Just because OSX's competition is lame it does not mean that OSX is a good OS. It does have some good points but these do no have anything to do with what most "users" perceive as cool. From Cheetah to Leopard little has changed. The same limitations and annoyances exist, the strong points remain the same. Folder/application encapsulation in the Finder, unicode, Unix shell, soft/had links, localisation, XML-based properties, services, Cocoa OOP framework, logical named system folders and files etc. are great. Incosistent look&feel, same old Finder (you couldn't even align desktop icons properly for years), slow and hard-to-master spotlight search, inability to prevent "._" files written all over the place, boing balls when network or HD/CD mounts fail etc. are not.
Apple had a diamond in its pocket and a golden opportunity, in essence of being let to discard most of legacy constraints and start over without having to loose all their marketshare and community. Instead, they pull out a Micro$oft. It's true that in early development bug corrections and speed optimisations occured (e.g. from Cheetah to Puma and then to Puma), but later the only innovation Mac users got were eye candy, which frankly speaking are not that impressive or cool (from an artistic view) and bloated "feature" additions. I am not going wow. I am not a PeeCee switcher; I've been using AmigaOS when these "wowers" typed in their B/W MSDOS prompt or used one program at a time in a Mac and considered that creative.

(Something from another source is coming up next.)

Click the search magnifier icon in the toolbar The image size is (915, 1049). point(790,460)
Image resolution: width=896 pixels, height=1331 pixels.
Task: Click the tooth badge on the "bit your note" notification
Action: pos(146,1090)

What drives OSX is its Unix background, the integrated multimedia environment (that comes rather from external applications such as iLife and a consistent lower denominator of installed software than the OS's explicit multimedia capabilities), the incapable competition (Linux does not have desktop applications, Window$ is vulnerable and not robust), and, believe it or not, cool hardware.
Given Apple's and Micro$oft's resources OSX and Window$ are pretty lame both in theory and implementation. IMHO a group of 20 talented people, working full time and hard for 2 years (with no payment problems, deadline constraints, and non-functional requirements from stakeholders), could produce a superior product. How will it be marketed and if it sells is another story.
Nevertheless, even for me, it would be easy to study for a month (maybe less) and come up with a Bill McEwen-type OS "specification" that knocks OSX for dead. A more knowledgeble computing science guy could even come up with a "proper" OS specification in the same time period. The question is whether I would have the money or the will to implement it.